The Information Value of Patent Claims

ABSTRACT:

It is axiomatic that patent “claims” define the scope of the monopoly. The standard justification for this doctrine is the notice theory, where claim text is supposed to accurately describe the invention so that competitors know what is protected. This theory, however, has a problem: Because claims are written by self-serving patentees, they predictably overreach and do not describe the real invention. Due to this fact, a large literature argues that patent claims are valueless and should be abolished or ignored.

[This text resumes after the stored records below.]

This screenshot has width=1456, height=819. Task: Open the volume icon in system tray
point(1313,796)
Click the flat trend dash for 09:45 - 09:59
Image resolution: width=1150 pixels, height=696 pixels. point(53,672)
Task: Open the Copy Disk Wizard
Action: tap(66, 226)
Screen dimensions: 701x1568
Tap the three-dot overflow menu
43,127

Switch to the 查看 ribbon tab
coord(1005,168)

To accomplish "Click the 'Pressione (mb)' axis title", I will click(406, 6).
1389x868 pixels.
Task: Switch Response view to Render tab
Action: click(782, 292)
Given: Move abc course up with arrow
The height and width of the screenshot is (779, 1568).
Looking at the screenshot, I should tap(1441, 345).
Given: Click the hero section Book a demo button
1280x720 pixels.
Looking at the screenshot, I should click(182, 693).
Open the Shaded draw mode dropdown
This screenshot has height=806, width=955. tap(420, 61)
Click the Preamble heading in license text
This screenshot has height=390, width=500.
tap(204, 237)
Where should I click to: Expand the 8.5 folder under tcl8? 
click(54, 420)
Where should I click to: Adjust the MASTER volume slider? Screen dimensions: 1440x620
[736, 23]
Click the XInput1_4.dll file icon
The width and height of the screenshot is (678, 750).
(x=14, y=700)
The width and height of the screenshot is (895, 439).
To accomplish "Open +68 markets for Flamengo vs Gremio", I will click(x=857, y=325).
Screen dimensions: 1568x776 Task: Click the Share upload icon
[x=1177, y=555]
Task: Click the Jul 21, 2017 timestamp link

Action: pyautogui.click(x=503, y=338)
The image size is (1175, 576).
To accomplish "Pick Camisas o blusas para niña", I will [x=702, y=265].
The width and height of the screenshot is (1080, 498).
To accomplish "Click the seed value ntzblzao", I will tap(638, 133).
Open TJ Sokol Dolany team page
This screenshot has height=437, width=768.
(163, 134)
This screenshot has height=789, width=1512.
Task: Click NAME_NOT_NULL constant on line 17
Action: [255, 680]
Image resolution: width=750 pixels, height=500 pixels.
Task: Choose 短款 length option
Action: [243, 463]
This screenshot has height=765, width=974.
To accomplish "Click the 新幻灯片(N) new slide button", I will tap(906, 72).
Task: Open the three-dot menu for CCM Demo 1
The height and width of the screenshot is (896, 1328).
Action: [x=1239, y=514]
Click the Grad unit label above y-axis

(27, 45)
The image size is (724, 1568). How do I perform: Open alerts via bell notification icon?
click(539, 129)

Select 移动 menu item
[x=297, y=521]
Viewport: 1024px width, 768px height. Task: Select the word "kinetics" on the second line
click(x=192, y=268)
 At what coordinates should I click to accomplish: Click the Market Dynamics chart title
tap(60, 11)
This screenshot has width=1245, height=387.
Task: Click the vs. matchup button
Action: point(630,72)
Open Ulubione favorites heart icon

This Article defends patent claims by articulating a new theory. The point of claims is not to provide a perfect description of the invention, as the notice theory posits. Rather, the point of claims is to provide imperfect information about the invention. The key is that even a slanted claim is better than no claim at all, because courts have no ready way to calculate the correct scope of a patent from scratch. An analogy to contracts of adhesion illustrates the intuition. Like patent claims, contracts of adhesion are self-servingly drafted. Yet such documents are still valuable to courts, because the alternative is for a court to reconstruct the bargain ex post using oral testimony, which is not feasible due to high information costs.

The fact that claims provide valuable-but-biased information leads to a conundrum. In order to create an incentive for patentees to draft claims (and disclose information), courts should enforce the resulting text as written. But, in any individual case, a court can create better outcomes by adjusting the claim downward using other sources of interpretative evidence. The result is that courts must balance these competing considerations by giving significant, but not conclusive, interpretative weight to claim text—which is exactly what happens in real life. In this way, the information cost theory provides both a positive explanation for existing practice and a limited normative defense of textualism in patent law.